Paramount Pictures Head of Production for 30 years, costumier, designer and accomplished talent whizz, Edith Head was a women who worked in a world where powerful men made the important decisions, on product tone, content, budget, and approval. Negotiating this world for many decades in the early twentieth century could not have been a job many, or just any, woman would take to easily, but Head was a determined player who was master of her domain, producing recognisable work of unparalleled excellence that is as clever, witty and dramatic today as it was over 50 years ago!
A sequenced room layout highlights different genres as well as stages of her career, from the 1920s, through the ‘40s and 50’s, into the 1960s and beyond, via works housed inside glass casing, film footage, or in the marvelous main viewing space where you are entirely surrounded by creations displayed in the open on small disc-like stages. You are accompanied by Hollywood film scores, helping transport you to this magical world of confection. It’s the perfect support for these sparkling jewels of fabric finesse and detailed cut. You will love seeing the little notes giving background on intimate relationships.The embellishments are endless and each little addition adds to the final image imagined by Head.
Famous samples on show here include Audrey Hepburn’s 1957 Funny Face tailored suit, Ginger Roger’s masculine 1940s day suit, Kim Novak’s 1958 Vertigo day wear, Dorothy Lamour’s 2-piece sarong dress which could be seen in stores today, and Gloria Swanson’s Sunset Boulevard nightgown. You also get chiffon night dresses, evening gowns, and historical or performance costumes which are colorful, bold and theatrical!

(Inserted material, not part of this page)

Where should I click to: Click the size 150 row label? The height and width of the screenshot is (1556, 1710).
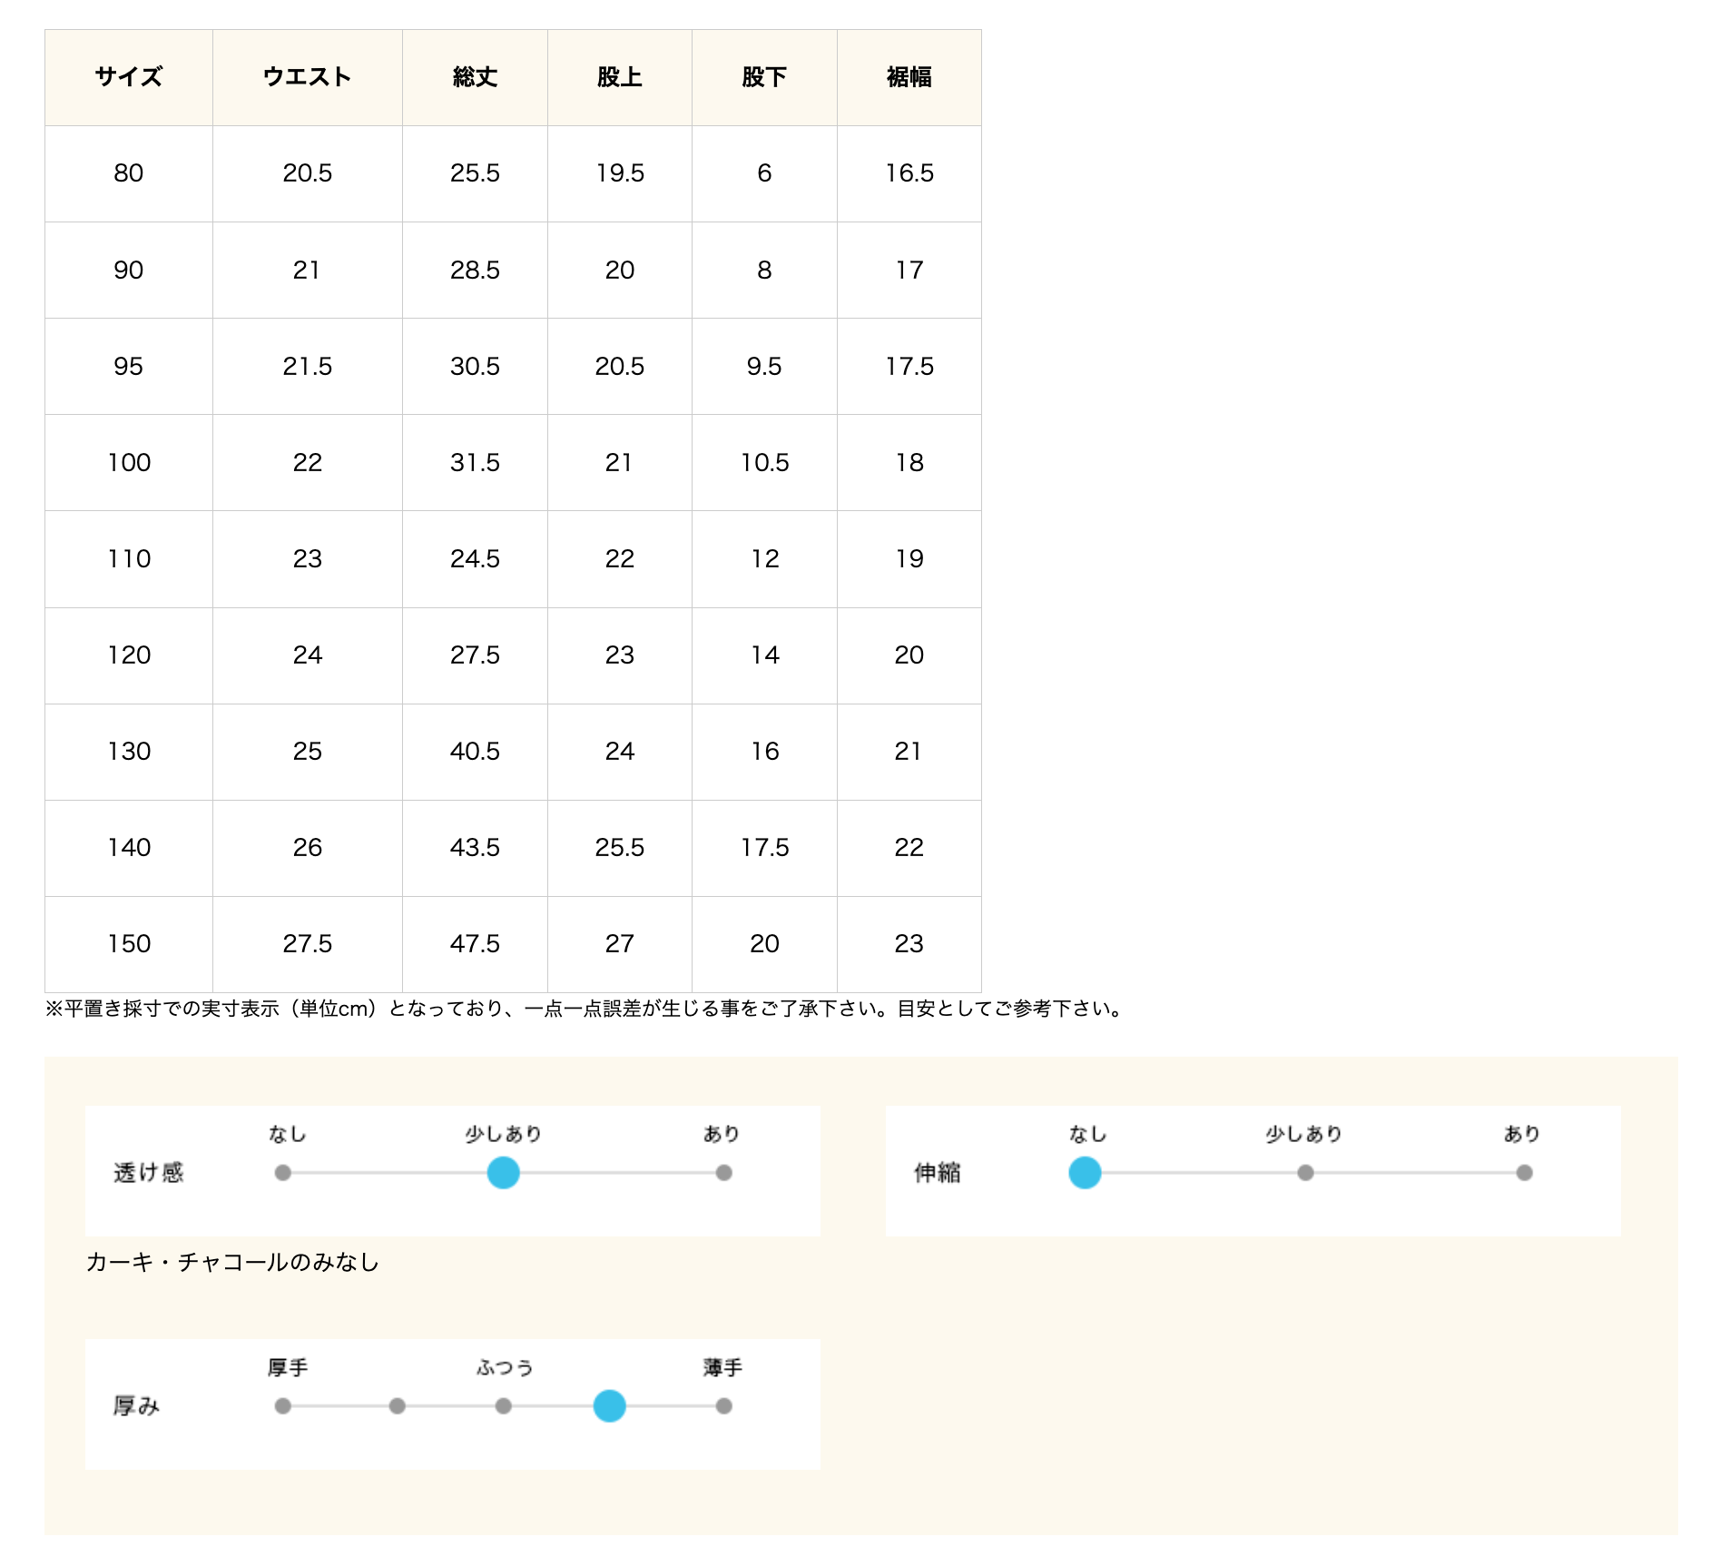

The exhibition is dedicated to her oeuvre which means we see back-of-house application, planning and work, as well as the glamorous finished product. We observe studies of her at a canvas, trial dressing, with paintbrush or pen in hand, a dedicated employee. One room displays original illustrations right across her lengthy career. It’s stunning to see these artefacts and observe how ideas of womanhood changed. One room is entirely devoted to her ‘foreign’ forays- into historical and oriental epics such as The Ten Commandments and The Buccaneer or Elvis Presley’s GI Blues.

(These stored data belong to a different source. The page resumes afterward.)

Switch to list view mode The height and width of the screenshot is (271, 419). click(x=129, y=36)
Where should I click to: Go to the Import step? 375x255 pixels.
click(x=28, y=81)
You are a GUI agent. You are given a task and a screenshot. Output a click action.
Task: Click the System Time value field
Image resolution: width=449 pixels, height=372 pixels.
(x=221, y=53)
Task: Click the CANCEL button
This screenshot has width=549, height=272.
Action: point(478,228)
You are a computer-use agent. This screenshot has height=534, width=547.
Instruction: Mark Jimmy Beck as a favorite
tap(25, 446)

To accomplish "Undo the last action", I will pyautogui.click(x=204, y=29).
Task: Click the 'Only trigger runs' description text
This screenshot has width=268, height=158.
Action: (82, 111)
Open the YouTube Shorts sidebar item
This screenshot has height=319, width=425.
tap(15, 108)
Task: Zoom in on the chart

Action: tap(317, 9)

When it comes to Edith Head, what’s so interesting is the woman herself. Stunning floor-to-ceiling black-and-white photos lead you through the space with her wicked quotes. Impeccably attired, she is seen her in tailored suits, with thick bangs hovering over her face with black glasses, painted lips, earrings, pearls, her signature look. From her deadpan quips, you gain a sense of the sharp perceptions of the commercial traffic of Hollywood. A final room shows her 1953 Roman Holiday Academy Award as well as television interviews with her late in her career, in her eighties.
Head was a highly successful woman of business who was more concerned with the hard graft offstage that produced the magic loved by millions. Film footage of the lady accepting one of her 8 Academy Awards, has her walk on, give thanks, and exit. Her work speaks for itself.
This is a must see exhibition for lovers of cinema history. The works are beautiful but gaining an insight into this force of nature inspires with wonder.
Sarah W. is a dance-trained theatre lover with a flair for the bold and non-traditional performance platforms. On the street or in the box seat, she looks for quality works that push the envelope.
The Costume Designer: Edith Head and Hollywood shows 29 September to 21 January 2018 at Bendigo Art Gallery. Open Daily, incl. public holidays (except Christmas day).
Join the Curator’s Talk Thursday 18 January 12pm
The exhibition catalogue ($35) can be purchased from the Gallery Shop, online when buying tickets. The catalogue can not be sold internationally.
Disclosure: The Plus Ones were the guests of Bendigo Art Gallery.